Synthesis of Some Imidazo[1,2-a]pyrazine Derivatives and Evaluation of Their Antinociceptive Activity

Abstract

Objective: The imidazopyrazine ring is a biologically active heterocyclic ring. Many hydrazide-hydrazone-possessing compounds have been reported to have interesting bioactivity, such as antibacterial, antifungal, anticonvulsant, anti-inflammatory, antituberculosis, and analgesic activities. In particular, aroyl hydrazides/hydrazone-containing hetero-rings, such as indole, pyridine, and imidazo[2,1-b]pyridine, and imidazo[1,2-a]pyrazine, have attracted special attention. We designed and synthesized N-(4-substitutedbenzylidene) imidazo[1,2-a]pyrazine-2-carbohydrazide (2a-j) derivatives using the two aforementioned pharmacophoric units based on the synthetic procedure indicated in our previous study.
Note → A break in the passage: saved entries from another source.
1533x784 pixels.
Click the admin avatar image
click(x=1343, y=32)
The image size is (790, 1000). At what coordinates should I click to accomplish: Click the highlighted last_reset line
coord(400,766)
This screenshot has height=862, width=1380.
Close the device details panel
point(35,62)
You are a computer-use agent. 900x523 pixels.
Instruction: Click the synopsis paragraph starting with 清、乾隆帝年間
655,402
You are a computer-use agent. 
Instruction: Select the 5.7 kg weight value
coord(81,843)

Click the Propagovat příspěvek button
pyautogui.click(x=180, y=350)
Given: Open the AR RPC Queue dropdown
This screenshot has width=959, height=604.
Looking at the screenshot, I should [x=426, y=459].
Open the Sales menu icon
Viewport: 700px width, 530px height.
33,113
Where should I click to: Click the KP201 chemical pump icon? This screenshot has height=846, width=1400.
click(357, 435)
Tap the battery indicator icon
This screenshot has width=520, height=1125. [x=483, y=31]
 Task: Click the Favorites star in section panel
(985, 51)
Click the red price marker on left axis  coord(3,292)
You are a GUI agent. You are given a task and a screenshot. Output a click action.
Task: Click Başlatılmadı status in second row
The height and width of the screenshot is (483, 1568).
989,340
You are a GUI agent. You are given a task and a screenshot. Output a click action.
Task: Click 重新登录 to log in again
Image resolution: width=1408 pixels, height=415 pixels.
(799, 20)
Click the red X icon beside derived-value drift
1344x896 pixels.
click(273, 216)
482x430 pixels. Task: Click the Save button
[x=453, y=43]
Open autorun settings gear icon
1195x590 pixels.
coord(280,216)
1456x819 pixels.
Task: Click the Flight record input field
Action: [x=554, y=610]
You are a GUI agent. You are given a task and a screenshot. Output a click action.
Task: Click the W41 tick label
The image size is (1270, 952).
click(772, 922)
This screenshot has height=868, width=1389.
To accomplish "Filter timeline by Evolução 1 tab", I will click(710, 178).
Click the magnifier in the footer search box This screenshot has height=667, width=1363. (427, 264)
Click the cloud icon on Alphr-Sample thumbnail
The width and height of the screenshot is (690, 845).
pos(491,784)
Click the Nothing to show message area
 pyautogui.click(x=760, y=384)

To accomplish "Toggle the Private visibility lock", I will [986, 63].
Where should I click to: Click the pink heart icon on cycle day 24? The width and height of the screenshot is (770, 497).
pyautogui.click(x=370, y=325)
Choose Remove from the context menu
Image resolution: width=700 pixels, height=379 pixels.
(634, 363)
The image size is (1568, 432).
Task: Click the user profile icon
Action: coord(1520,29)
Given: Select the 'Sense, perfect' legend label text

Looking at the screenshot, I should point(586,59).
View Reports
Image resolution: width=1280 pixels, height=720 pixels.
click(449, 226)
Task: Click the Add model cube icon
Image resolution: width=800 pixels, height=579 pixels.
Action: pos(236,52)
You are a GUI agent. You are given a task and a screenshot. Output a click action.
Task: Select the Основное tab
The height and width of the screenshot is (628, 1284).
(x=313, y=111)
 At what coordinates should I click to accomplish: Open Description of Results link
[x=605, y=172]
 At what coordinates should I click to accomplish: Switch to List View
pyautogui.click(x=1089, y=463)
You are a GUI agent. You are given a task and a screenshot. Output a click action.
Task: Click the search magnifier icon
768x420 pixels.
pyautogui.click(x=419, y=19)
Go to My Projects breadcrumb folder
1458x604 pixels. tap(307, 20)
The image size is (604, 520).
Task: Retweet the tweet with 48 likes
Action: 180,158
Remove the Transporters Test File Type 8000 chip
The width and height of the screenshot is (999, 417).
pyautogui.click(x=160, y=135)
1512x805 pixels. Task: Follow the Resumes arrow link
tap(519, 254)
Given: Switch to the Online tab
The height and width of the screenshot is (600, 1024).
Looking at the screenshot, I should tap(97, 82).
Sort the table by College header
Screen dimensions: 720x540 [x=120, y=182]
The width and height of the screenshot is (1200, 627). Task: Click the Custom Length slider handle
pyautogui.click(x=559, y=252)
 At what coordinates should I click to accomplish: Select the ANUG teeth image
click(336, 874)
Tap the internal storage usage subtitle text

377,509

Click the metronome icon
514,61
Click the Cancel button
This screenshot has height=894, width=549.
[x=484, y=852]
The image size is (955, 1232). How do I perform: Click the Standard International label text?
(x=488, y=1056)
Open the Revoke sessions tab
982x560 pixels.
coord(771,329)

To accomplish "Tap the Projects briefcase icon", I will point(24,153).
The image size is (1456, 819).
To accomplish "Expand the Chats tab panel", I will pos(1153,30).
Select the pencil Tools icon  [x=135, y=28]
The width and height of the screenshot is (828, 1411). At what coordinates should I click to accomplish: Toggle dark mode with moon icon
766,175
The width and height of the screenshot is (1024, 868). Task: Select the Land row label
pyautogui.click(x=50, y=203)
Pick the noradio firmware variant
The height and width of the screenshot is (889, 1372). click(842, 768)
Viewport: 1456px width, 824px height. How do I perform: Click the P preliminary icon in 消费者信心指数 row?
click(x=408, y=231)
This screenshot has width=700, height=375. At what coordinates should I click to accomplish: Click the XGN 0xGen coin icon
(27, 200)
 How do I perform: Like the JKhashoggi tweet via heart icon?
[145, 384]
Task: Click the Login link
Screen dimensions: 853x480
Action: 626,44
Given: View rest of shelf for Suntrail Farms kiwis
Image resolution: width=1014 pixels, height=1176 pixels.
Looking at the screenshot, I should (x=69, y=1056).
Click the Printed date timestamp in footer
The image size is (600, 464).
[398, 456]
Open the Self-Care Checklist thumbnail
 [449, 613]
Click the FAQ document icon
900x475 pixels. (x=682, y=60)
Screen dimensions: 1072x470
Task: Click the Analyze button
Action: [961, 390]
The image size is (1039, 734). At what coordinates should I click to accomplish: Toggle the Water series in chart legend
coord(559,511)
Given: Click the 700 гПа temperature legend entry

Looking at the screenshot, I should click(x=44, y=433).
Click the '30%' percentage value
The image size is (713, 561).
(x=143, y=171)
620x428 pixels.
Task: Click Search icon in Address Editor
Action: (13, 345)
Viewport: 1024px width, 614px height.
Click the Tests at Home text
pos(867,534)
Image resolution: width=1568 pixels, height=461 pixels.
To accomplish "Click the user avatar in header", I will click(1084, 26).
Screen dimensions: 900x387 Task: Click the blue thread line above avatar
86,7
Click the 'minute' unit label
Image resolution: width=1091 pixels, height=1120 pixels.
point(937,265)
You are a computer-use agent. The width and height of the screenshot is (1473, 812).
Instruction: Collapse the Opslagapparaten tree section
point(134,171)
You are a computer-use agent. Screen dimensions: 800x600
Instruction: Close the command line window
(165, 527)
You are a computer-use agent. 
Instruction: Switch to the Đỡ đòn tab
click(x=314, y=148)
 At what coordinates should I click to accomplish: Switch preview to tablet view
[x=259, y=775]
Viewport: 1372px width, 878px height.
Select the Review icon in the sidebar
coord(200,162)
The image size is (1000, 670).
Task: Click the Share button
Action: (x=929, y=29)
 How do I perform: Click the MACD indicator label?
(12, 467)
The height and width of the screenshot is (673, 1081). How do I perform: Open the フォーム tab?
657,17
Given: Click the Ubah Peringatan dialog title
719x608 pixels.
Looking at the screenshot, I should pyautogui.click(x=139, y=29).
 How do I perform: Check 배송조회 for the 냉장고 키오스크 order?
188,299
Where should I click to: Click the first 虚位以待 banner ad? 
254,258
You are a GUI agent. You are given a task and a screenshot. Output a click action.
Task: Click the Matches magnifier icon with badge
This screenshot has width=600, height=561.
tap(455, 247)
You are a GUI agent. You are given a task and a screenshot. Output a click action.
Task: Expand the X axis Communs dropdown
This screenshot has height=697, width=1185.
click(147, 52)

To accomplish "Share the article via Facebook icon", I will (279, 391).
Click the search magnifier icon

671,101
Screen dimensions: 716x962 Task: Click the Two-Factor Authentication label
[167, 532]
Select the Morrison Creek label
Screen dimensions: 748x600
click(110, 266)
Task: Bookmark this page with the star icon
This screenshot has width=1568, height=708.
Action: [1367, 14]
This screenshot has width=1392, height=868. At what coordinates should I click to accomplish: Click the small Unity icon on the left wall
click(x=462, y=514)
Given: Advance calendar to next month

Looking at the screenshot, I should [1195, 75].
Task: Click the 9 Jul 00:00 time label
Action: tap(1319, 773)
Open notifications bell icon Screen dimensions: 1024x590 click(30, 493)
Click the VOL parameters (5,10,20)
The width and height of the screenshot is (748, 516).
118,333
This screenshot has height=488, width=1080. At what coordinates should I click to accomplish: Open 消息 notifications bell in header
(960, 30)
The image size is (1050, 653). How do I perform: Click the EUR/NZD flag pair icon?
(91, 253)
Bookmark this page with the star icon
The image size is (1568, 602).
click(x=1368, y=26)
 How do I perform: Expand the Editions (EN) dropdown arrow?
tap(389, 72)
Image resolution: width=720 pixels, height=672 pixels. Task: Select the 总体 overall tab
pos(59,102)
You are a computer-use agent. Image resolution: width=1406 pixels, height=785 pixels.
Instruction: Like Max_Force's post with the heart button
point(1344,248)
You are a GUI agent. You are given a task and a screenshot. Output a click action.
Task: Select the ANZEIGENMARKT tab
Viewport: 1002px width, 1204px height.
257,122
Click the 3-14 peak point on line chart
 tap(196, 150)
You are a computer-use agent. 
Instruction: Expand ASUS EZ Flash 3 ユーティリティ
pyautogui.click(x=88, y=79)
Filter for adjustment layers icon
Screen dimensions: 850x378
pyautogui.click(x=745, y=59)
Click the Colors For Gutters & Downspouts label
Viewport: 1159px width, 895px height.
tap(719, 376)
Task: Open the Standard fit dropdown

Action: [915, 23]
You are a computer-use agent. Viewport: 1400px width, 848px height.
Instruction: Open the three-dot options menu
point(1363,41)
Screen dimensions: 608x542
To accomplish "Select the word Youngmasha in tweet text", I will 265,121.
Methods: The structures of the compounds were elucidated using H-1-NMR, C-13-NMR, and mass spectroscopy. Ten final compounds were screened for their possible in vivo antinociceptive activity using a hot plate and acetic acid-induced writhing tests. In addition, the potential anticonvulsant activities of these compounds were evaluated using the PTZ-induced seizure test. A rotarod test was performed to examine probable neurological deficits because of the test compounds. Results: In the hot plate tests, none of the test compounds in the series demonstrated a significant effect. However, compound 2f, which was administrated at 100 mg/kg, significantly decreased the number of writhing behaviors in the acetic acid-induced writhing tests, indicating the antinociceptive activity of this compound. The rotarod latencies of mice were not changed by the test compounds. Furthermore, the tested compounds were ineffective in the PTZ-induced seizure tests. Conclusion: Compound 2f bearing 5-benzylidene moiety was determined as the most active compound.